Nationalgeographic.co.id—Pada Senin, 26 September 2022, pemanjat gunung ski terkenal Hilaree Nelson mendaki Gunung Manaslu setinggi 26.781 kaki (8.163 meter) dengan rekan pendakian —dan kehidupannya— Jim Morrison. Mereka melangkah ke papan ski mereka dan mulai turun, dan tak lama setelah itu, tubuh Nelson terlempar oleh longsoran salju kecil di gunung tertinggi kedelapan sedunia itu.
Nelson jatuh sejauh 5.000 kaki (1.524 meter) di lereng selatan gunung Nepal itu, menurut sebuah postingan Instagram dari Morrison. Setelah menentukan tidak ada yang bisa dia lakukan untuk membantu Nelson, Morrison turun dan sampai ke base camp dengan selamat. Setelah dua hari mencari di helikopter, Morrison dan seorang kru penyelamat menemukan dan mengambil tubuh Nelson, yang kemudian diterbangkan ke Kathmandu.
Outside mencatat bahwa Nelson, 49 tahun, adalah seorang raksasa di bidangnya: salah satu pendaki gunung ski paling berprestasi di dunia, ibu dari dua anak laki-laki, mentor bagi banyak orang, dan inspirasi bagi banyak orang. Lingkungan tempat dia berkembang, daerah pegunungan tinggi terpencil yang dia jelajahi dengan berjalan kaki dan bermain ski, pada dasarnya tidak ramah bagi kehidupan manusia.

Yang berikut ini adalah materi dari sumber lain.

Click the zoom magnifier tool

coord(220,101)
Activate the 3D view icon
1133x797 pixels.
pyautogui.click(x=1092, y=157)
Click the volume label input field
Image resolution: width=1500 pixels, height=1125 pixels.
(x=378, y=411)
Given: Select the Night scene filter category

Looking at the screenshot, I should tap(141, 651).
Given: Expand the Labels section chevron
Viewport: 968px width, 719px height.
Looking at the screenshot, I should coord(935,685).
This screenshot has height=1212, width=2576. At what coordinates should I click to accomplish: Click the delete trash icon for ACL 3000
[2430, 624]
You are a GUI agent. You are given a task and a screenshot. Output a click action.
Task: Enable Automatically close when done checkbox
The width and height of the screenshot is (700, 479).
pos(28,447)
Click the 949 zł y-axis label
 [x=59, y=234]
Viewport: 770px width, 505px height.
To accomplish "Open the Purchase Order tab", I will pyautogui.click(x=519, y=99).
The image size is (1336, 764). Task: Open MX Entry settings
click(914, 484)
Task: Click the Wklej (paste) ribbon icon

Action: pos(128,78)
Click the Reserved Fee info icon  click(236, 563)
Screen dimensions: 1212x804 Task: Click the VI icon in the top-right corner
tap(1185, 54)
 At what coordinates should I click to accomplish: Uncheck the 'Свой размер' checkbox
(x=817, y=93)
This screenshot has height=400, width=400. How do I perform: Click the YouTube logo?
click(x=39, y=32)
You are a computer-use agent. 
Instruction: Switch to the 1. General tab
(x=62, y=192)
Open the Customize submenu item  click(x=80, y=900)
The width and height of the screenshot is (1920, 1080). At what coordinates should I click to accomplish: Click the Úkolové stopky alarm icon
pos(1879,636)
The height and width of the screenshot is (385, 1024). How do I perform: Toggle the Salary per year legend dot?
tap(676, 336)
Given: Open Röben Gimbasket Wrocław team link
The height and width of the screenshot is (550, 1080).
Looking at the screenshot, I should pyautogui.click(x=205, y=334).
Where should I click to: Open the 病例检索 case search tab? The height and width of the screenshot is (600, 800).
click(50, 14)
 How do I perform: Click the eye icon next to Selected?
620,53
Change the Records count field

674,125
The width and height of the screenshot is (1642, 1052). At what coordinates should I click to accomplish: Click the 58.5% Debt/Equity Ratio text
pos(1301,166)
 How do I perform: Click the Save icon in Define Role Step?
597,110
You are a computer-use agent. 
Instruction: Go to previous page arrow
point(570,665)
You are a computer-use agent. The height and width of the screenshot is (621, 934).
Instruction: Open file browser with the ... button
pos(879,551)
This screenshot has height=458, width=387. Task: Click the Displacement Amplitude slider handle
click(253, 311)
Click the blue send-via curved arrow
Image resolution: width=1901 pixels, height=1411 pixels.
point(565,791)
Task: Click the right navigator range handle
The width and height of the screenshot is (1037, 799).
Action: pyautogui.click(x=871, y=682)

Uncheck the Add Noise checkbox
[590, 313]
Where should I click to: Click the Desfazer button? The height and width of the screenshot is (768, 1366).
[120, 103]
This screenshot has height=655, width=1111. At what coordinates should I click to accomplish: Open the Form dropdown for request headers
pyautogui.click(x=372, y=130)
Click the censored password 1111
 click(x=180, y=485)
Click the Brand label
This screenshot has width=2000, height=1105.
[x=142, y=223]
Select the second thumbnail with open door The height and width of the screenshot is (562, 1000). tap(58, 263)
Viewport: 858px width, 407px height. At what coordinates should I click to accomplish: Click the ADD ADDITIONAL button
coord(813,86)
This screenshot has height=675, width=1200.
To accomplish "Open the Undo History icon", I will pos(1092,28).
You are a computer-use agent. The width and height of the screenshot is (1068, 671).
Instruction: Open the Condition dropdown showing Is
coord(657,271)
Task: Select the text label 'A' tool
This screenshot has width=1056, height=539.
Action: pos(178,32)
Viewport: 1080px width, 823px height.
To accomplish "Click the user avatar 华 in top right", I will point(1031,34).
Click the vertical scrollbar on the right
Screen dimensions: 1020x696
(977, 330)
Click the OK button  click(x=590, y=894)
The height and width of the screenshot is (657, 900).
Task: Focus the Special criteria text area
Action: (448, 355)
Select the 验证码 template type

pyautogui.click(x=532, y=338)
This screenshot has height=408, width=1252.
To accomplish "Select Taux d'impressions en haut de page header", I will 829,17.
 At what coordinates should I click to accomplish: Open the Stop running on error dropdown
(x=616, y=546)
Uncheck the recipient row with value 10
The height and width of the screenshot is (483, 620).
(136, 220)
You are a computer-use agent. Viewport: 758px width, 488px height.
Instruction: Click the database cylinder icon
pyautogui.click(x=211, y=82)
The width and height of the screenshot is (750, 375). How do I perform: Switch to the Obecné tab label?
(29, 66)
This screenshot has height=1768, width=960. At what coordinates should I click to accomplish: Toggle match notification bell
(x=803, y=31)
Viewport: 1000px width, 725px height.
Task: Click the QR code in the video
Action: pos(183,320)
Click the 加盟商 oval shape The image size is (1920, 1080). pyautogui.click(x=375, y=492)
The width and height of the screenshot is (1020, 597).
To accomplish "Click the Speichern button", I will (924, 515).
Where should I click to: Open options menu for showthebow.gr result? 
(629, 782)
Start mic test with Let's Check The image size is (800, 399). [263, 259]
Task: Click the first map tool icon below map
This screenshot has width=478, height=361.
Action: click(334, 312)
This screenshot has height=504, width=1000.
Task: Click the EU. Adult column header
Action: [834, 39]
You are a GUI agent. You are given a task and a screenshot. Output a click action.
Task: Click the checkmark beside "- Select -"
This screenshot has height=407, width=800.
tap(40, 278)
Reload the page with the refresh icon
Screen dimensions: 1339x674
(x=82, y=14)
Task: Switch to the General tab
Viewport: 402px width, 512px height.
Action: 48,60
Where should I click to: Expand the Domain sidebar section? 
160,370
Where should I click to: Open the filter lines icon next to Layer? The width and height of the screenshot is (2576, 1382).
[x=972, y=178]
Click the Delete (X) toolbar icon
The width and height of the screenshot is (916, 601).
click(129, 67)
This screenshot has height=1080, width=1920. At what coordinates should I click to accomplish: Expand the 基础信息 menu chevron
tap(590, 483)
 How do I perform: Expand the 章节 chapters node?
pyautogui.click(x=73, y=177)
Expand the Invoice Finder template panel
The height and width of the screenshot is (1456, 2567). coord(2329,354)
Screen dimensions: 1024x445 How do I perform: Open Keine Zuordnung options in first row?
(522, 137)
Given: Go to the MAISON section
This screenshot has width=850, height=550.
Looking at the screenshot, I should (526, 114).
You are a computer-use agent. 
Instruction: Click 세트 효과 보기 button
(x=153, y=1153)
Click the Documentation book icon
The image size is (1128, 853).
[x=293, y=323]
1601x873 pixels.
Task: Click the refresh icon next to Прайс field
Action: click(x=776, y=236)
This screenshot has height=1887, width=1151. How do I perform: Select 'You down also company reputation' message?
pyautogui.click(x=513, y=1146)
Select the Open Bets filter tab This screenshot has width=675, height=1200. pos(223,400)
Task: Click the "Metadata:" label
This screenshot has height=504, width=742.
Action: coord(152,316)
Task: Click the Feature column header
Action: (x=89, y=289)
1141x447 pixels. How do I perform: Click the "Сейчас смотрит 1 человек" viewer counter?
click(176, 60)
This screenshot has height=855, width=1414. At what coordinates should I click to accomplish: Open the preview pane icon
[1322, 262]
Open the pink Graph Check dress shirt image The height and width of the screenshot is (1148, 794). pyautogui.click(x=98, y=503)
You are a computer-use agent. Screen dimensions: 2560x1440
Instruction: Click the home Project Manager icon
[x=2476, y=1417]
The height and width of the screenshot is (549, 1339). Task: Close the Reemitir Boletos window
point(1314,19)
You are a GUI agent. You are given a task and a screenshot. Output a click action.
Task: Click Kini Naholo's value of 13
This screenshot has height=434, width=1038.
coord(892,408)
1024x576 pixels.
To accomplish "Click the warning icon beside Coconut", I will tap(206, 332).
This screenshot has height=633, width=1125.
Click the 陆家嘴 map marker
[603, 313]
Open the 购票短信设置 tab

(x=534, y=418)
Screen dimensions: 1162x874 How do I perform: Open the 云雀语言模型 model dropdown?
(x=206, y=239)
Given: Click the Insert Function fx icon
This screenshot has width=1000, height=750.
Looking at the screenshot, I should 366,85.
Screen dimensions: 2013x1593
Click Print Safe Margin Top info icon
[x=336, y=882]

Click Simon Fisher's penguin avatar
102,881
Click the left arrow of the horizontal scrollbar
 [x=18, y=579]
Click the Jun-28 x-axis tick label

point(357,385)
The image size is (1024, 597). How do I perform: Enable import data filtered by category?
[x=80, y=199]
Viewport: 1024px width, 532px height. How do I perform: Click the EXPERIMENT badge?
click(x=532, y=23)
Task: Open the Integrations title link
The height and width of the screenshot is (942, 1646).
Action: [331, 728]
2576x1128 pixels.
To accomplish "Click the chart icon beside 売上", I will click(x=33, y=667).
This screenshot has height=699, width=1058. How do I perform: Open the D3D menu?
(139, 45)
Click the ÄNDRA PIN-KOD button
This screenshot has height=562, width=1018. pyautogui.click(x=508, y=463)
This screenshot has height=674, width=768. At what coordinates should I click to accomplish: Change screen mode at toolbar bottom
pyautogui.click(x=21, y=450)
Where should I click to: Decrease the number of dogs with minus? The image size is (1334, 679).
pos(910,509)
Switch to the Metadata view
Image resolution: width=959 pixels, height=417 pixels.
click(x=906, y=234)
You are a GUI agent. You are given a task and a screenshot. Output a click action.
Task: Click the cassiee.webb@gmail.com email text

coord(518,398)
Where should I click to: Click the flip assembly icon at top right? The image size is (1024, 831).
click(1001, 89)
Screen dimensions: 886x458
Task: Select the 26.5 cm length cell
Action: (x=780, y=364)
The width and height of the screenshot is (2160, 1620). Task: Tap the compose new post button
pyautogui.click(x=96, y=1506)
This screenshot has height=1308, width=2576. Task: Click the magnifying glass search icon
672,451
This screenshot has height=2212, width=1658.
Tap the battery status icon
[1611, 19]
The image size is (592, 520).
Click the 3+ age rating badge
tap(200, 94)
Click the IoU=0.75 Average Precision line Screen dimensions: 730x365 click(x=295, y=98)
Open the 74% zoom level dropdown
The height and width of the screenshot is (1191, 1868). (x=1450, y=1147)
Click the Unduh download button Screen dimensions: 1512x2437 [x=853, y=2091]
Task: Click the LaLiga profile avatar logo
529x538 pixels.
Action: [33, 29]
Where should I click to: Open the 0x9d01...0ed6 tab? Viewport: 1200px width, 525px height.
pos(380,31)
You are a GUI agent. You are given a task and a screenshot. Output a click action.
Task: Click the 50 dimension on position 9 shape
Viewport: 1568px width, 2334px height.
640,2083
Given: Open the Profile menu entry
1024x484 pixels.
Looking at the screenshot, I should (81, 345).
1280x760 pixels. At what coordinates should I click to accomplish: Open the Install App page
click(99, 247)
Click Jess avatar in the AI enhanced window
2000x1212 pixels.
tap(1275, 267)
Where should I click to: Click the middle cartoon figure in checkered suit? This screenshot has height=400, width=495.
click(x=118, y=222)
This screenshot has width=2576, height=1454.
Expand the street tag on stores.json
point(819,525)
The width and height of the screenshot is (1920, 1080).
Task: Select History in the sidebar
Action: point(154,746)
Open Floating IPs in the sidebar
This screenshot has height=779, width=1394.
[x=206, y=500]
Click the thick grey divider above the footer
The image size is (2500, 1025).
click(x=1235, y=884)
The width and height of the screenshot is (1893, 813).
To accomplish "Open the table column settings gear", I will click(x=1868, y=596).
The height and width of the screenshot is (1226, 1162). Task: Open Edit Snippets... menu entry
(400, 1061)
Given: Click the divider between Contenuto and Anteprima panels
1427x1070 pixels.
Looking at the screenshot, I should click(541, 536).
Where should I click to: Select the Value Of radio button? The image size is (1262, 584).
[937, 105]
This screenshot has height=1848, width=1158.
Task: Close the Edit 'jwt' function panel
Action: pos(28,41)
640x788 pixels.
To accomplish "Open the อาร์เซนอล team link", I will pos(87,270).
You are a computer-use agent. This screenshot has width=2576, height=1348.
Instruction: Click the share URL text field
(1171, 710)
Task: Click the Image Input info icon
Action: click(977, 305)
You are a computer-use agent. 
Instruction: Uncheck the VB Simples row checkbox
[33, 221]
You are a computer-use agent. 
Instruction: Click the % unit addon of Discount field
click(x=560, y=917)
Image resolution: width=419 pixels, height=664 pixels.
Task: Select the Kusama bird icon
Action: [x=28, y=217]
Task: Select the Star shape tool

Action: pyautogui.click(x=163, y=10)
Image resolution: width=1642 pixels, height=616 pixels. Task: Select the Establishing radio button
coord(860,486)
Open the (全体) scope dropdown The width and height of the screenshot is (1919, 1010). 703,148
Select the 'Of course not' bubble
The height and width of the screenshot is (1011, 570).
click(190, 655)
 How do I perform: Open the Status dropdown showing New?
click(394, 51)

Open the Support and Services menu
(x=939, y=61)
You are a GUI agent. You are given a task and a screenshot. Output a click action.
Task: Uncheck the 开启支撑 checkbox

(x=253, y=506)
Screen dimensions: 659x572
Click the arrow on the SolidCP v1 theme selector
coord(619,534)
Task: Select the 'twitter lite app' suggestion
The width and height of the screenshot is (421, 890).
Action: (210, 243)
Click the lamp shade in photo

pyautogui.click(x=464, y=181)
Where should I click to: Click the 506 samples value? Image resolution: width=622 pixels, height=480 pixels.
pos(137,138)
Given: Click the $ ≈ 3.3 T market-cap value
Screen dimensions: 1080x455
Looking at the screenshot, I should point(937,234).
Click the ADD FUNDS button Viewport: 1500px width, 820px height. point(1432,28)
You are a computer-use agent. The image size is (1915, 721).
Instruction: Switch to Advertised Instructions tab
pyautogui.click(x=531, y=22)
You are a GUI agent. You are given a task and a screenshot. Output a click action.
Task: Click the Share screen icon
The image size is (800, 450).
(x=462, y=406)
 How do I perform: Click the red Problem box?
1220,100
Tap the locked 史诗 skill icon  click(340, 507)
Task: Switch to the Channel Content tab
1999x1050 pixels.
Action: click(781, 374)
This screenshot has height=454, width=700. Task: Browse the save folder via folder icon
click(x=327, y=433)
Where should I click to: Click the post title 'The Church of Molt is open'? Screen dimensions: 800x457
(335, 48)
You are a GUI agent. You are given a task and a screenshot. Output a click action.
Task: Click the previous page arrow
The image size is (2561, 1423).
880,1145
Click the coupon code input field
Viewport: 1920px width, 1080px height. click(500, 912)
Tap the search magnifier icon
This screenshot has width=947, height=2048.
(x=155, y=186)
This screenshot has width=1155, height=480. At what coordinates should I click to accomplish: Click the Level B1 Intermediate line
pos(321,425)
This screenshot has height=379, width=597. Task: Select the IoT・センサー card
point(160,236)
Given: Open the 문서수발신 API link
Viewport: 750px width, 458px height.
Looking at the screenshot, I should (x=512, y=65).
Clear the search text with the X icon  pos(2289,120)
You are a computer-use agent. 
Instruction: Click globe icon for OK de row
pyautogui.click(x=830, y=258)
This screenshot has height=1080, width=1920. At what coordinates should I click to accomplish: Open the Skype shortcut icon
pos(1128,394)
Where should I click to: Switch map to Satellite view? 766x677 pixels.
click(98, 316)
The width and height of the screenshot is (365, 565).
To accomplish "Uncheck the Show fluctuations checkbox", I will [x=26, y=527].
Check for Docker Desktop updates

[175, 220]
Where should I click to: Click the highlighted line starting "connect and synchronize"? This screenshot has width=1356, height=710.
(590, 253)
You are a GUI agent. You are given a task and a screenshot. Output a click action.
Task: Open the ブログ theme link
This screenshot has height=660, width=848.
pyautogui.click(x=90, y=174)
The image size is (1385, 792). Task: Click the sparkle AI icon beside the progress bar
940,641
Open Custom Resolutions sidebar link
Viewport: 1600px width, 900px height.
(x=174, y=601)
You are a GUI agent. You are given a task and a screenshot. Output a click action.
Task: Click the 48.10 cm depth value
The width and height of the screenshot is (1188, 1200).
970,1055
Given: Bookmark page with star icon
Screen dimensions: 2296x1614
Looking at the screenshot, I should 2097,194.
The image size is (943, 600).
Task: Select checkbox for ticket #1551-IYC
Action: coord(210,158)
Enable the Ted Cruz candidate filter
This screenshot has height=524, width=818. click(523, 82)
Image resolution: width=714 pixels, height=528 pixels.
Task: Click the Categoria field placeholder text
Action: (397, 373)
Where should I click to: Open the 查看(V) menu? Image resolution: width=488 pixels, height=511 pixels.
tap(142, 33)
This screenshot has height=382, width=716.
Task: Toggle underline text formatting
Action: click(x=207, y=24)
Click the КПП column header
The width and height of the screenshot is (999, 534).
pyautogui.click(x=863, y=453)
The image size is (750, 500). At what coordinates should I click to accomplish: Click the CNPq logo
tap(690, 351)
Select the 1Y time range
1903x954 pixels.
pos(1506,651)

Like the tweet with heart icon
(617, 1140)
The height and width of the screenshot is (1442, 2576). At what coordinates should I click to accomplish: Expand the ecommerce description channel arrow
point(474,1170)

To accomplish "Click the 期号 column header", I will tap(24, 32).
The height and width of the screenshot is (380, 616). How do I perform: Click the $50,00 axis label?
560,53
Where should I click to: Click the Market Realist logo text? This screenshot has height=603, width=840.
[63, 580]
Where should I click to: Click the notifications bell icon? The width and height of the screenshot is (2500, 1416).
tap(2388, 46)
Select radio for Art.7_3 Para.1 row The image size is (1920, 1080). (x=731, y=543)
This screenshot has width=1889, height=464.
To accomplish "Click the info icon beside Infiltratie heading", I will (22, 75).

“Saya dan setiap orang gunung yang hidup hari ini [merasakan] deru semangat besar yang berlalu,” tulis pendaki Will Gadd dalam sebuah penghormatan.
Nelson dibesarkan di Seattle dan belajar bermain ski di Cascades, Amerika Serikat, tetapi kariernya sebagai pemain ski meningkat ketika dia pindah ke Chamonix, Prancis, setelah lulus dari Colorado College pada 1990-an. Di sana, ia mengembangkan keterampilan panjat teknisnya dan mulai mengejar tujuan yang lebih besar dan lebih rumit dengan skinya. Pada tahun 1996, ia memenangkan kompetisi ski ekstrim Eropa di Chamonix. Pada 1999, ia mendapatkan sponsor dengan The North Face, yang menawarkannya kesempatan untuk melakukan ekspedisi ke gunung-gunung paling besar dan paling terpencil di dunia.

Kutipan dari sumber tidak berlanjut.